Nine of the twelve studies in this review found some evidence of a difference in effect from fructose, compared to glucose, on TAG concentrations. In general, studies that measured postprandial TAGs; used a hypercaloric diet; and were short in duration (one day exposure) more often reported a difference in effect. Other systematic reviews on the effects of fructose on TAGs in humans have come to mixed conclusions(9, 27, 28), although only one of these reviews examined the isocaloric exchange of fructose for other dietary carbohydrates(28) and none of them compared the results of fructose exposure to equal glucose exposure on TAGs.
In this review, there were only seven studies that were rated as high quality, measured postprandial TAGs, and compared the exposure of pure fructose to an equal exposure of pure glucose(11, 20-25), six of which found some evidence of a difference in effect on TAGs for fructose, compared to glucose(11, 20-22, 24, 25).
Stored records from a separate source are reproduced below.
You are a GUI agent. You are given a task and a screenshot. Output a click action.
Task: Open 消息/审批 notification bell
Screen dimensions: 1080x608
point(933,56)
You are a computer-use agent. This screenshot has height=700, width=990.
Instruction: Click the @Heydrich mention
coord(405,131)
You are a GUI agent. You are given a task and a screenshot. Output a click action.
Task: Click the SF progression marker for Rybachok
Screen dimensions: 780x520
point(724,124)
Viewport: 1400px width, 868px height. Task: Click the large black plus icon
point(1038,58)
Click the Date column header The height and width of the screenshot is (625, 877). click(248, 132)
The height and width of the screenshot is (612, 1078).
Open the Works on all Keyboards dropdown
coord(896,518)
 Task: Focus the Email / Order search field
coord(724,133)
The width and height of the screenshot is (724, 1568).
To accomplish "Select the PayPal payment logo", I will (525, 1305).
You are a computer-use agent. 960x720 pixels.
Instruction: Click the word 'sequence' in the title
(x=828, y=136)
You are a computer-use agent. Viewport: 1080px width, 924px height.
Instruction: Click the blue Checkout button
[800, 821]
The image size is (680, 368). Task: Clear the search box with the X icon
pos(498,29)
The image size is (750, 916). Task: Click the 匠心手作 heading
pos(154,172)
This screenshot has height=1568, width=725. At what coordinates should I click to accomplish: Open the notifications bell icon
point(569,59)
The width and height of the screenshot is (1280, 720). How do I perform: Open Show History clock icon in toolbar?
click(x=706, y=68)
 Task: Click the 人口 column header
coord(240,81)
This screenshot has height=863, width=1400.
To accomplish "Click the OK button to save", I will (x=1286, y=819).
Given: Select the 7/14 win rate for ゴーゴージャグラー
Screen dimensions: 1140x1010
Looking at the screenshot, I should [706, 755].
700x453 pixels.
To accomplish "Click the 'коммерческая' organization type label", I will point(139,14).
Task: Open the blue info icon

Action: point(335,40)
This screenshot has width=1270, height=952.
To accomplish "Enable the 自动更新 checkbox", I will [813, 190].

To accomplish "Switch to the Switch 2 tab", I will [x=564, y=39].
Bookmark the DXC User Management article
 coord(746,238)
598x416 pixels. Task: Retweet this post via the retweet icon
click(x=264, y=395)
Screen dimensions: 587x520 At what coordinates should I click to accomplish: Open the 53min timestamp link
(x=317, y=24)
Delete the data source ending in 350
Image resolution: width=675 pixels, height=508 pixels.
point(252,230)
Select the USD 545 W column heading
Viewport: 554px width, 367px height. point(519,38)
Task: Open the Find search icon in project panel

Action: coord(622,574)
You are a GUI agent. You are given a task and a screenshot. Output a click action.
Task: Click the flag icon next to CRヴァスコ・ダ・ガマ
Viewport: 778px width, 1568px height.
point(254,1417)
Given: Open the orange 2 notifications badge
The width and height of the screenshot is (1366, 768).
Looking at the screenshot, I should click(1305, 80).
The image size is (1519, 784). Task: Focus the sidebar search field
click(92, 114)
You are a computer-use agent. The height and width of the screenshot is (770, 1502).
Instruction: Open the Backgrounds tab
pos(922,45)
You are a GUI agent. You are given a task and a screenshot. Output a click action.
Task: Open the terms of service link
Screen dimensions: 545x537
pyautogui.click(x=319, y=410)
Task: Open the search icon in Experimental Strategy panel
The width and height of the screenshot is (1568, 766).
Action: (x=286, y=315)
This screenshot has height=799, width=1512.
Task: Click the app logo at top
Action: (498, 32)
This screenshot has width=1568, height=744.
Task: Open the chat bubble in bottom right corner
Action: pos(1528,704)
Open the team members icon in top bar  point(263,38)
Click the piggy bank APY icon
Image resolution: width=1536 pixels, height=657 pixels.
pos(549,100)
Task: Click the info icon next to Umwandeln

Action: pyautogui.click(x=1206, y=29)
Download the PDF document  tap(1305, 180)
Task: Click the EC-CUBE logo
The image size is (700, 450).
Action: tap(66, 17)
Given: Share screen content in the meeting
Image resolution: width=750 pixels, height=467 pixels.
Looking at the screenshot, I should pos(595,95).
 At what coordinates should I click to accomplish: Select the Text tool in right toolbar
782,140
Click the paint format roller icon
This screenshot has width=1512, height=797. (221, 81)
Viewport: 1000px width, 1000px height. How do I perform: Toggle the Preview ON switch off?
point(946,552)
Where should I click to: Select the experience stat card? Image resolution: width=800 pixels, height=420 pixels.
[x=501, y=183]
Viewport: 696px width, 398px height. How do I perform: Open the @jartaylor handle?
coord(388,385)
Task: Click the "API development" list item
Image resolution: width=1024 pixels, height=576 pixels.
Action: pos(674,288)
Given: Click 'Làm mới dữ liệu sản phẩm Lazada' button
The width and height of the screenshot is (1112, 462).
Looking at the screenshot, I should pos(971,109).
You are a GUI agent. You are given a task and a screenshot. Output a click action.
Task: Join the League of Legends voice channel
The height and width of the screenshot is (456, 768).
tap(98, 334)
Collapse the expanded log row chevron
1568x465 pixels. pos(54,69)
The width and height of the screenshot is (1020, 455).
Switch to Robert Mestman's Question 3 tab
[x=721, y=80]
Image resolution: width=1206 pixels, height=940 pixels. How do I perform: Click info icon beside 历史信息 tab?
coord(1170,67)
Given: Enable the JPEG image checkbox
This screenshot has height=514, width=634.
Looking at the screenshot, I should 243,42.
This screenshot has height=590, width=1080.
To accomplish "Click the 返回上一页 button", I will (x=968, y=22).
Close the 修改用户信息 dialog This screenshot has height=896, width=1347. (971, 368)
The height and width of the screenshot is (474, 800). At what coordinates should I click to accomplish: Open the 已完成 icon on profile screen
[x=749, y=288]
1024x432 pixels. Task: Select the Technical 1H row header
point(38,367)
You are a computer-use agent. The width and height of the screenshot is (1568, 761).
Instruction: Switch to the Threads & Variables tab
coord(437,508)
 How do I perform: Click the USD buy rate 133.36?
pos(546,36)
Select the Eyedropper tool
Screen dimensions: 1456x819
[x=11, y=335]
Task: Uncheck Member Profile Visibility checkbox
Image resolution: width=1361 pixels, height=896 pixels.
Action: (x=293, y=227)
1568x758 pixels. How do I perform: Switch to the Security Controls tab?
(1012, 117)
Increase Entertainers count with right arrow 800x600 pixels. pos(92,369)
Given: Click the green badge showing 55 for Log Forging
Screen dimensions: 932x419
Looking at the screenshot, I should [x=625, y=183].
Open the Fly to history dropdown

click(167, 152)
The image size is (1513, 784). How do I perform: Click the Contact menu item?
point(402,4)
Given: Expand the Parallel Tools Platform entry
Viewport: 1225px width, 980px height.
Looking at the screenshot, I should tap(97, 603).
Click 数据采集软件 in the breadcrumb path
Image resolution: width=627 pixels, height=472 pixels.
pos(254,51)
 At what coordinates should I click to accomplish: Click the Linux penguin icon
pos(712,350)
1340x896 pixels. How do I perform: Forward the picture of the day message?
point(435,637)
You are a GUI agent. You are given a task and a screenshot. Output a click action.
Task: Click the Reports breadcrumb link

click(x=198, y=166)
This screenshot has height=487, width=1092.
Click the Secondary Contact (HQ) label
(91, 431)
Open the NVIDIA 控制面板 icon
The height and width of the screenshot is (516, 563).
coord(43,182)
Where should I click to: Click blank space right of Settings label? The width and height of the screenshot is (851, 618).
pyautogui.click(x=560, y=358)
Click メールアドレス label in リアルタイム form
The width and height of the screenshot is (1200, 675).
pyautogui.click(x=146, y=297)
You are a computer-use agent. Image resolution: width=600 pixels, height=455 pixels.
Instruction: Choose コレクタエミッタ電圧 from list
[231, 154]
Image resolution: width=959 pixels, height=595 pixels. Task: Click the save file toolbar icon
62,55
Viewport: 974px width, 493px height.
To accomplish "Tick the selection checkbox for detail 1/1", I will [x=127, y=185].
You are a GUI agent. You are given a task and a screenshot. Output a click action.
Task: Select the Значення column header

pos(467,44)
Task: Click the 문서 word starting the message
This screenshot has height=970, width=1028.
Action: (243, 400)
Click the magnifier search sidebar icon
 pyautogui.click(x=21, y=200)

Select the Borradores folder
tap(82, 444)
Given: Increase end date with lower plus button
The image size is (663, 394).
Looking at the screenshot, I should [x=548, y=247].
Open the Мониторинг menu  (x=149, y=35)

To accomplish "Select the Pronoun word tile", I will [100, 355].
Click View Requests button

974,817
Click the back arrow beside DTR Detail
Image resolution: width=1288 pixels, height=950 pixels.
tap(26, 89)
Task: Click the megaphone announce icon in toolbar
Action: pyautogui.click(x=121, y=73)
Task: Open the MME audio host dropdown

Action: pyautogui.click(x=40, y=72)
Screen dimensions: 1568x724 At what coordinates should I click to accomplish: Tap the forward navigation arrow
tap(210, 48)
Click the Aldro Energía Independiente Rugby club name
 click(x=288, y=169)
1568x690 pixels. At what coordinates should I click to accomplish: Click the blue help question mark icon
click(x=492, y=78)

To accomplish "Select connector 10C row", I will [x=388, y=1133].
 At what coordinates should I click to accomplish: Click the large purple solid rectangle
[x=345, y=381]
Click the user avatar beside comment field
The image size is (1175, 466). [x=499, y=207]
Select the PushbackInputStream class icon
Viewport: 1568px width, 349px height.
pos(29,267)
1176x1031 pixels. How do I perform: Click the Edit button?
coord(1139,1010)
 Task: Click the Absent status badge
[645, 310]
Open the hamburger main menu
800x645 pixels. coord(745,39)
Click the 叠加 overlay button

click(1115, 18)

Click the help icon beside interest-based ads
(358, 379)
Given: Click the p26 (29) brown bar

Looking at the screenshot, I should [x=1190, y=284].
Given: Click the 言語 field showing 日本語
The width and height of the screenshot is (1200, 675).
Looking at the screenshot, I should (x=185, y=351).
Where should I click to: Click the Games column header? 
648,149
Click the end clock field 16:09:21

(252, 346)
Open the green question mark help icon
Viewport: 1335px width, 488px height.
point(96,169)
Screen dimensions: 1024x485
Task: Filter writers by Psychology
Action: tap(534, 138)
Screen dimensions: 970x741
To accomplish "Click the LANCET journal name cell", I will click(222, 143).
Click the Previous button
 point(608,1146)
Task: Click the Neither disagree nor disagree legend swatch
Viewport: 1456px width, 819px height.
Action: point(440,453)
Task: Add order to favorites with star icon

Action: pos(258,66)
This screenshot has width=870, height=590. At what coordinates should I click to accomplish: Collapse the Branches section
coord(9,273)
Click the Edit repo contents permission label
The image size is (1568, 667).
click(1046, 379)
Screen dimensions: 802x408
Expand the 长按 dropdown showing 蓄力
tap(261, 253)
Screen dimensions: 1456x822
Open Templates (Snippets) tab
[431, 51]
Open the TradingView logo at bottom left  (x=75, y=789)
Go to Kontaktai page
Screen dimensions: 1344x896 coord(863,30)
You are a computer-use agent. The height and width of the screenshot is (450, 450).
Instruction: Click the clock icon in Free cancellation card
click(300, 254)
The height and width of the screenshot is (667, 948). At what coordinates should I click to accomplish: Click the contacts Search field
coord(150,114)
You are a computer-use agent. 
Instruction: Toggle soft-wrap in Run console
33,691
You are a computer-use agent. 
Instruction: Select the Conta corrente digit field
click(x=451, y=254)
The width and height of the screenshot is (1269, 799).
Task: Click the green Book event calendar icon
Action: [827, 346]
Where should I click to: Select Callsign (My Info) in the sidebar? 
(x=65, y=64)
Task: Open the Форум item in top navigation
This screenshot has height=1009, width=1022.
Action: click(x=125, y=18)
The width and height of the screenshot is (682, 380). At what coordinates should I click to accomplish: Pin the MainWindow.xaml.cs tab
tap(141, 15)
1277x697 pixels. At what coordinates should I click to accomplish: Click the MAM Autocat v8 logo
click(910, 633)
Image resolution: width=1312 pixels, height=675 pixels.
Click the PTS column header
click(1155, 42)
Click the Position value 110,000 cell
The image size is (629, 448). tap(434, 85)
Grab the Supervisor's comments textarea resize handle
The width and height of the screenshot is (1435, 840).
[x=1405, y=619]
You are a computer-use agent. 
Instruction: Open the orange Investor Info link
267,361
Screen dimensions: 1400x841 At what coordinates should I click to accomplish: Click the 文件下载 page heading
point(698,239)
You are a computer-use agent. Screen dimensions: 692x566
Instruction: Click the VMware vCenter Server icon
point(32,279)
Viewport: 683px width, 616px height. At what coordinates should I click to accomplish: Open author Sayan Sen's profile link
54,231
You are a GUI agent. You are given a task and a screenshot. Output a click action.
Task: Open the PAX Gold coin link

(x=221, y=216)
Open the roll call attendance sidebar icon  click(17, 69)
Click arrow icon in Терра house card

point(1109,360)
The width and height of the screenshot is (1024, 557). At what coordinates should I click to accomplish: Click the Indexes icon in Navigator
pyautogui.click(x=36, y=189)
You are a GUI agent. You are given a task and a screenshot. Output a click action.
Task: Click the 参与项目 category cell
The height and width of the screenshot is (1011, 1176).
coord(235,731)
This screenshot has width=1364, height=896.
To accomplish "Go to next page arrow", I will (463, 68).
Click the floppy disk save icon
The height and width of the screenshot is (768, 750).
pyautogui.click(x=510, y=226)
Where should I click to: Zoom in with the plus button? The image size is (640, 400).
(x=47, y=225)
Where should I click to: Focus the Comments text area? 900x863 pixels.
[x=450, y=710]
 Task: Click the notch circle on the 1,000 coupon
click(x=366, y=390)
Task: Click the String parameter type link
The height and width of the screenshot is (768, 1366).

There is a proposed biologic mechanism of action whereby fructose may increase TAG levels to a greater extent than glucose (see Figure 1). The metabolisms of the monosaccharides fructose and glucose have a number of major differences. Whereas virtually every cell in the body can metabolize glucose, fructose is largely shunted to the liver by the hepatic portal vein for metabolism. The liver responds to fructose consumption by engaging in lipogenesis, manufacturing triglycerides and packaging them in lipoproteins. Of relevance to this review is that whereas glucose metabolism is inhibited by excess energy intake, through cytosolic ATP and citrate levels(11), as well as the production of leptin and insulin, fructose consumption doesn’t affect these hormones, and the metabolism of fructose isn’t believed to be regulated by levels of intake(24). Because of these distinctions between metabolism of fructose and glucose, it is important to examine the relative effect of fructose and glucose on TAG levels at different levels of intake and in the context of both isocaloric and hypercaloric diets to evaluate whether meaningful differences in effect on TAG exist. 
The research on fructose and its relative effects on TAGs, compared to glucose, has a number of shortcomings. These include relatively small sample sizes used (the largest sample in this review had only 34 subjects); doses that are on average larger than those consumed by the general population; the limited duration of exposure in the studies conducted so far, which prevents long-term effects to be known (7 of the 12 trials in this review lasted for < 1 day); the low amount of human studies on this topic; and the fact that some of the existing studies do not compare fructose with a comparable form of glucose but use starch or another glucose source instead.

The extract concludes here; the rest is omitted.